Simone Biles shows us all how it's done

Simone Biles became the most decorated gymnast in history last weekend at the World Artistic Gymnastics Championships in Antwerp, Belgium.

She won four gold medals - in team, all-around, beam and floor competitions - along with a silver medal in vault. (Her lowest finish in her weakest event, the uneven bars, was fifth.)

The story has some nice symmetry. It was 10 years ago in Antwerp that Biles won her first all-around world title at age 16. In that span she's earned 25 medals (19 gold) at the World Championships and seven (four gold) at the Olympics.

She also took an almost two-year break from competition after pulling out of the Tokyo Olympics in 2021. Critics were ruthless, but her supporters were even louder.

Since then, she's been busy - personally and professionally. She was named Time Athlete of the Year in 2021 and received the Medal of Freedom from President Joe Biden in July 2022. Her photo was featured on a box of Wheaties and award nominations were too numerous to count.

She wrote a book, "Courage to Soar: A Body in Motion, A Life in Balance" and is the subject of a Facebook Original docuseries titled "Simone vs. Herself."

She's had a full personal life as well, getting engaged to NFL safety Jonathan Owens in February 2022 and married in April of this year.

Then, in August, she returned to competition at the Core Hydration Gymnastics Classic.

"Happy to be back out on the floor!" she posted on Facebook, where she has 1.6 million followers. "This journey has been a roller coaster of emotions. Thank you for believing in me."

Issy Ronald credits her with "redefining the image of a successful athlete" in a CNN article this week.

"The most successful gymnast of her time had shown her fallibility on the biggest stage of all, and as she completed a history-making comeback at the World Artistic Gymnastics Championships last week, she completed refashioning those expectations of success," Ronald wrote. "By returning to the world stage in such emphatic style, Biles reimagined that image of a model athlete into someone who can land unprecedented skills at the highest level and is open about her own mental health, someone who is older than traditionally successful gymnasts but still defining her sport."

I wrote a column about Simone after the Olympics in 2021, praising her for her courage and sharing many of the positive comments her fans had posted.

"Winning gold medals is what athletes do.
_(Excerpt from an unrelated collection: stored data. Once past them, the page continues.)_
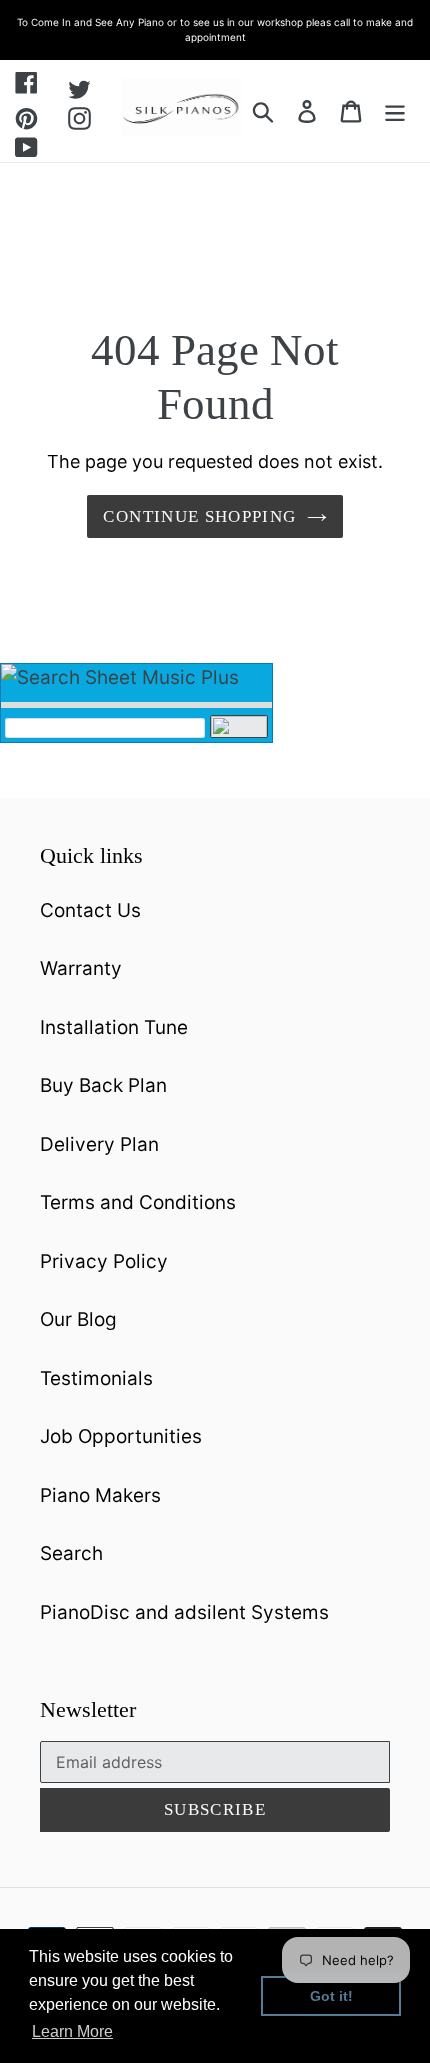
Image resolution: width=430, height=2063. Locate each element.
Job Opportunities (121, 1436)
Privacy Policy (104, 1261)
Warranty (81, 968)
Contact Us (90, 910)
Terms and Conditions (138, 1202)
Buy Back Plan (103, 1085)
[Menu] (395, 111)
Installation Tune (114, 1027)
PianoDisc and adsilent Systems (184, 1612)
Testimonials (96, 1378)
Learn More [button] (72, 2031)
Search (71, 1553)
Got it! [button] (331, 1996)
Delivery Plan (99, 1144)
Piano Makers (100, 1495)
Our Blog (78, 1319)
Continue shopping (199, 516)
But inspiring people to fight for themselves against all odds is what champions do," was my favorite.

At the time, no one knew what Biles would go on to do. Any one of a number of things could have prevented her from returning to competition - or returning at the level to which she has been accustomed. Had she decided never to compete again, her decision would not have warranted any criticism (although it certainly would have generated some).
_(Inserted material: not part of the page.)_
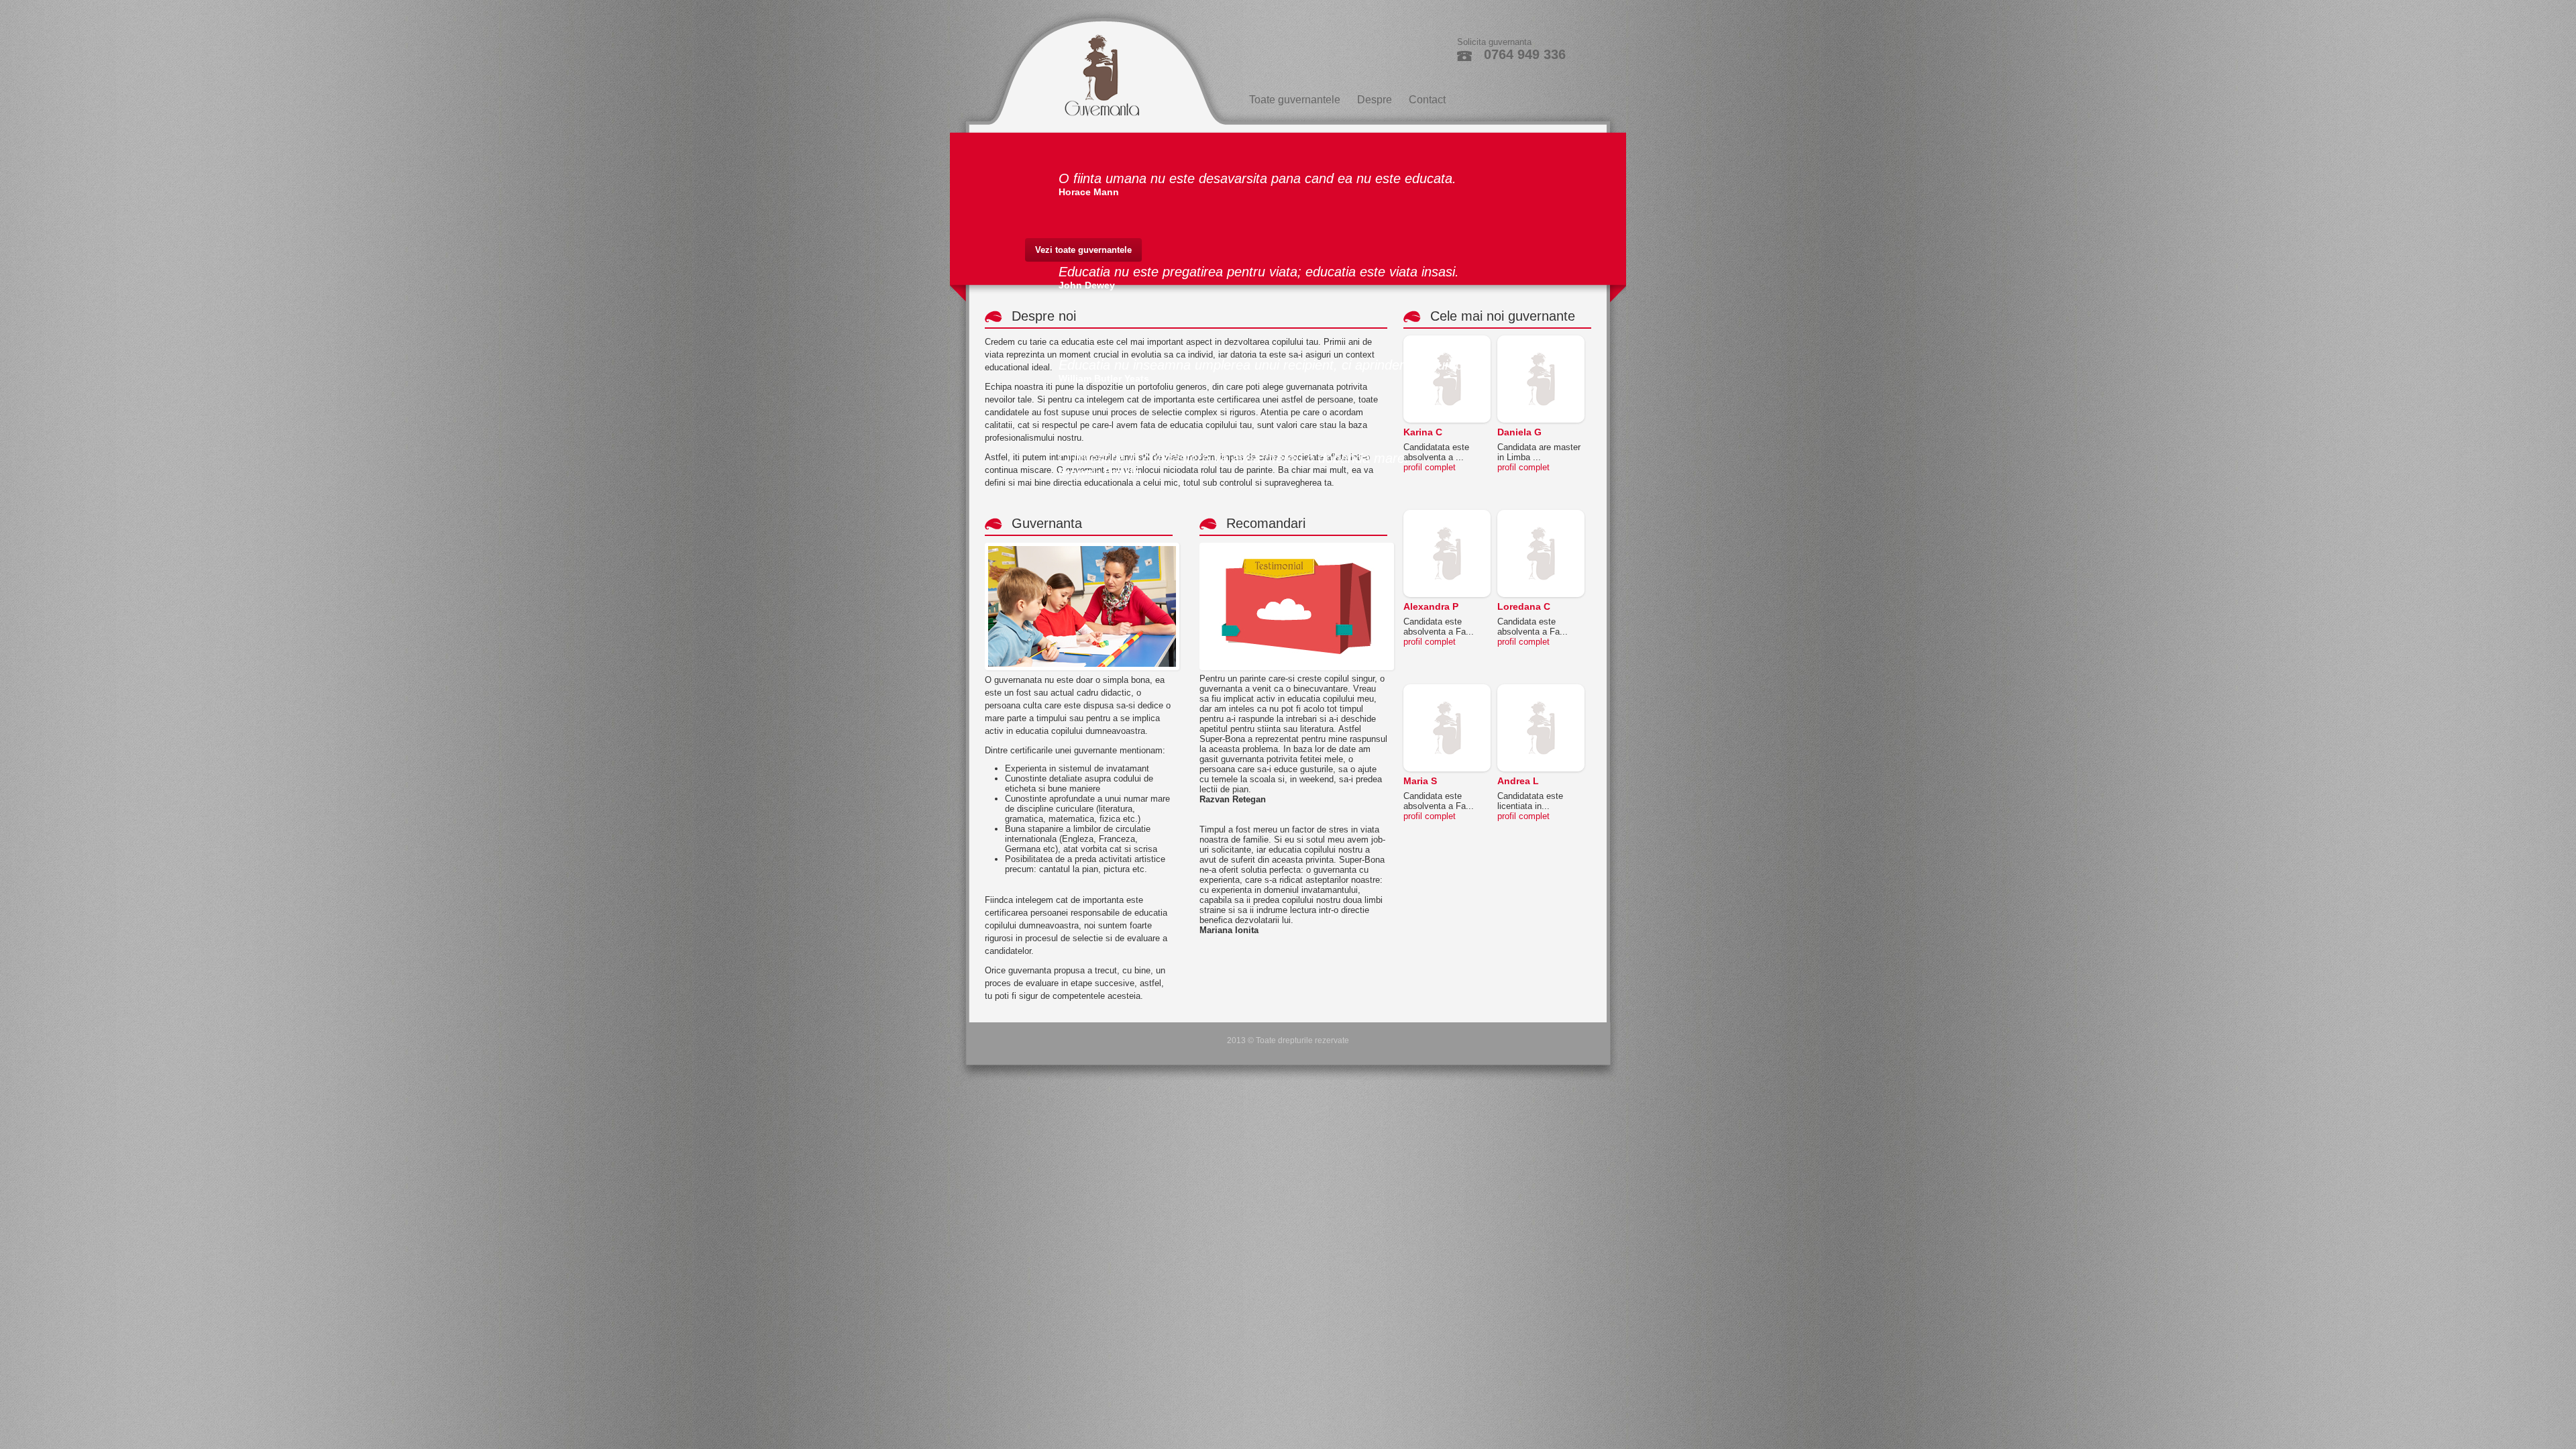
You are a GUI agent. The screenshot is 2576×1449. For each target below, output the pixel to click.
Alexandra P (1430, 606)
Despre (1374, 99)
But she had the strength to try again, knowing she might once again experience the "twisties." Knowing all those who blasted her in 2021 would be back with their "I told you so's" if she failed. Knowing the world was watching to see if a comeback would in fact be part of her story. And it was.

Maybe the next time someone thinks, "She'll never recover from that," they'll remember Simone Biles, the greatest of all time. And they'll think again.

- Pamela Lannom is editor of The Hinsdalean. Readers can email her at [email protected].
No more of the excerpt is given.